# How to brace a broken toe?



## DanceBiscuit (Jun 12, 2010)

Found a young pigeon walking with its wings. There's a very fresh gash near one back toe. Lots of swelling and bruising.

The bird's throat is clear, the bird is very spunky/alert, and is now napping a bit in his cage. I cleaned the wound and noticed the back toe feels 'loose', as though dislocated or has a snapped tendon. The rest of the foot is currently too swollen to get a 'feel' for what else may be wrong.

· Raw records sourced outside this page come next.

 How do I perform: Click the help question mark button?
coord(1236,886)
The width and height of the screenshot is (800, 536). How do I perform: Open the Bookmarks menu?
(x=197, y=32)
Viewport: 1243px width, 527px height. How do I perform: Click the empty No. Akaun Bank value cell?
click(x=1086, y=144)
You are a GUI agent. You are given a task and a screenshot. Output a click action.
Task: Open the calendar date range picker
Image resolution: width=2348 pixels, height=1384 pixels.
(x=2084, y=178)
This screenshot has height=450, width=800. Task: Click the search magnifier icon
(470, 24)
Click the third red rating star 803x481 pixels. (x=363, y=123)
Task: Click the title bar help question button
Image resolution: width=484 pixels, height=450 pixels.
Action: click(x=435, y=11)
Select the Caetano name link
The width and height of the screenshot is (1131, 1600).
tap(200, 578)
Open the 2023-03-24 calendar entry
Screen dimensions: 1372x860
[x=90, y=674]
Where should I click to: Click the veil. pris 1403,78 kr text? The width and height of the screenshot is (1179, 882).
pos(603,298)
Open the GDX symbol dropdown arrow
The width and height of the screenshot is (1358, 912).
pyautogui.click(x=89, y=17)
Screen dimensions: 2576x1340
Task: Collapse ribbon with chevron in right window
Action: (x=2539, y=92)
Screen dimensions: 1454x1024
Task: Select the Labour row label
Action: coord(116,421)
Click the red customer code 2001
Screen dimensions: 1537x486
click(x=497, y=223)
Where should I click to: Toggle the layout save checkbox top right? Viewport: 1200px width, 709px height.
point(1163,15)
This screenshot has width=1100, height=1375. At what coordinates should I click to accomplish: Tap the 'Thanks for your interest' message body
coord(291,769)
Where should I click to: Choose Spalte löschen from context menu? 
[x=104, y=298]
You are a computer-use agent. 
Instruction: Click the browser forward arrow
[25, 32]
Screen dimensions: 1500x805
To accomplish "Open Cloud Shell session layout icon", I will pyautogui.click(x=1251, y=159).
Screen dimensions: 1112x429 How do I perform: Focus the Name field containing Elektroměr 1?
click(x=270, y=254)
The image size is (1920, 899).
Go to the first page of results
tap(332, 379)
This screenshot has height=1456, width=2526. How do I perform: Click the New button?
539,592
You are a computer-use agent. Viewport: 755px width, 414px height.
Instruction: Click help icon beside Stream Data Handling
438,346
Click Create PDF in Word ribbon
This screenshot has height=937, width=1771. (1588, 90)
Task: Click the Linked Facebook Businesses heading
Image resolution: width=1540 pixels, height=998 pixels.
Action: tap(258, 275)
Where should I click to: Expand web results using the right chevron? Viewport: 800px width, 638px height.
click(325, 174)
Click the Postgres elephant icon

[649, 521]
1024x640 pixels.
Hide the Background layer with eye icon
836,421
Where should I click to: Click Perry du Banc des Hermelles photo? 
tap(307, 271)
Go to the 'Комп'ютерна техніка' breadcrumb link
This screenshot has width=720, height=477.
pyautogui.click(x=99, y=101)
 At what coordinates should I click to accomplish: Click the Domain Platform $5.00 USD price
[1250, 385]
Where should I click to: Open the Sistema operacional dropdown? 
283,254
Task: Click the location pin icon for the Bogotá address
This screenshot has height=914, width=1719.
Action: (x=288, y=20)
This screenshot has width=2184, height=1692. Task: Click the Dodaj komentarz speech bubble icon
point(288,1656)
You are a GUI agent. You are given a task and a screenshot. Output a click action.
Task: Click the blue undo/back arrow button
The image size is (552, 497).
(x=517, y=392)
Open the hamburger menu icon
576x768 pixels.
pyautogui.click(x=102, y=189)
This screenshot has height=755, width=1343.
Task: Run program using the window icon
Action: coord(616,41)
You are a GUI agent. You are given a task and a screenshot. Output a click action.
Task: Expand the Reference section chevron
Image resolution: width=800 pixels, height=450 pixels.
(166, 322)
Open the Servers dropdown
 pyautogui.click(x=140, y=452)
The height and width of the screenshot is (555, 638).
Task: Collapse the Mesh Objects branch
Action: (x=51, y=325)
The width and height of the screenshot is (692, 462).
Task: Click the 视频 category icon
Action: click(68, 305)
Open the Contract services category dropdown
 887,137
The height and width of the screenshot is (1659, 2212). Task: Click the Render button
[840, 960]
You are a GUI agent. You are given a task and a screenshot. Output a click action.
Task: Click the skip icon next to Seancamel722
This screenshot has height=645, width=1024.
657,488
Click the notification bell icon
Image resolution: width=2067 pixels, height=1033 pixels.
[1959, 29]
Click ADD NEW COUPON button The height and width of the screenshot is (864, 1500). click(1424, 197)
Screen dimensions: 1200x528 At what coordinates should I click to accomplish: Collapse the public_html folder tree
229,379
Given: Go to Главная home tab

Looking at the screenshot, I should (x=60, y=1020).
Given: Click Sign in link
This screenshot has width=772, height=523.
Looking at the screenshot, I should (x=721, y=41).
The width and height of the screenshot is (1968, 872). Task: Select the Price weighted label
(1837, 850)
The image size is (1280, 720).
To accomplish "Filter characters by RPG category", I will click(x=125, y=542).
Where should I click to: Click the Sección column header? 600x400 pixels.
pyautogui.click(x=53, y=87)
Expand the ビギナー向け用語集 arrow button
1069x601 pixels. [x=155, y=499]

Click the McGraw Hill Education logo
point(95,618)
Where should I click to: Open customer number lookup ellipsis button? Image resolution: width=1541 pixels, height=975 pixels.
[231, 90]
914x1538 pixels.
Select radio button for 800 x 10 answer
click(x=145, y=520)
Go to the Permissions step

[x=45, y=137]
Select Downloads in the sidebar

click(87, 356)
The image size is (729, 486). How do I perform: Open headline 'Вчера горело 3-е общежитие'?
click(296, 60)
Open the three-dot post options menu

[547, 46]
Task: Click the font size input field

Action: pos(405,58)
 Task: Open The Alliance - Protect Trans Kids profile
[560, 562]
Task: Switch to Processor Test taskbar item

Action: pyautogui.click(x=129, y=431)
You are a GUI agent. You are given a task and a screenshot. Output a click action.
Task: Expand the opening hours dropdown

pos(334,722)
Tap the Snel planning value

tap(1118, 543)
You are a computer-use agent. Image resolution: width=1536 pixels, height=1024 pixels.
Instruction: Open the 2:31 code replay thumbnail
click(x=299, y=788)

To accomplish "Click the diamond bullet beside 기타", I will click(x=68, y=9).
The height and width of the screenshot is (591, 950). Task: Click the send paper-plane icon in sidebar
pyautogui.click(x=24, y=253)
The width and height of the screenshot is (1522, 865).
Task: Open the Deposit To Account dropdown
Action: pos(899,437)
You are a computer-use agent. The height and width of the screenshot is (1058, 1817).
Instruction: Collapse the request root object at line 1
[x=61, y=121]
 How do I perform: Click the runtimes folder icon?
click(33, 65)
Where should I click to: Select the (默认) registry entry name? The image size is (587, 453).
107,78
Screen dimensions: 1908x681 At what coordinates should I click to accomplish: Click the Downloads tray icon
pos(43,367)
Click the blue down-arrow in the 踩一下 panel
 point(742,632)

My question is: how do I brace the toe in order for everything to heal as well as it can. Also: would it be best to administer Tripple Sulfa or Amoxycillin?


----------



## Dobato (Jul 3, 2008)

DanceBiscuit, you can use a piece of thin, strong cardboard to cut out a "shoe" in the shape of the foot and tape the toes down. I myself would use the Triple-Sulfa, as it will cover for cocci as well, were the Amoxicillin will not. Will need some photos of recent droppings. How's the weight, throat/mouth area pink and clear?

Good luck with him,

Karyn


----------



## DanceBiscuit (Jun 12, 2010)

Thanks Karyn,

Tripple Sulfa was administered. Throat/mouth area pink and clear, crop had food in it when he was picked up, and is looking/feeling well fed. Like I said, I think I caught him hours from the initial injury.

I also taped the foot up loosely, and will rewrap it more snugly once the swelling has gone down some.

here's the poop, as I wrapped the foot he pooped out a slightly larger one, but similar in colour/texture


----------



## pdpbison (Mar 15, 2005)

Hi DB,


Yeahhhh...a comfortable, maybe raised in the middle so the Toe-Thumb is lower, padded 'Shoe' would be the thing to do.


His expression appears ot be one of "Gee, I'm glad this guy is helping me out with my Foot-thing, seems like a cool scene...but, there is sure a lot of all-at-once new experiences going on here!"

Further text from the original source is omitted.